● **DATA LISTING**:
• • • • • • •
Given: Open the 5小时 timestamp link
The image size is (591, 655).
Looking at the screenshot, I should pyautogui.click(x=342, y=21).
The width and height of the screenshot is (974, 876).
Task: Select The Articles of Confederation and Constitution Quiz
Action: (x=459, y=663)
• • • • • • •
Retype the entire listing exactly.

Given: Open the 5小时 timestamp link
The image size is (591, 655).
Looking at the screenshot, I should pyautogui.click(x=342, y=21).
The width and height of the screenshot is (974, 876).
Task: Select The Articles of Confederation and Constitution Quiz
Action: (x=459, y=663)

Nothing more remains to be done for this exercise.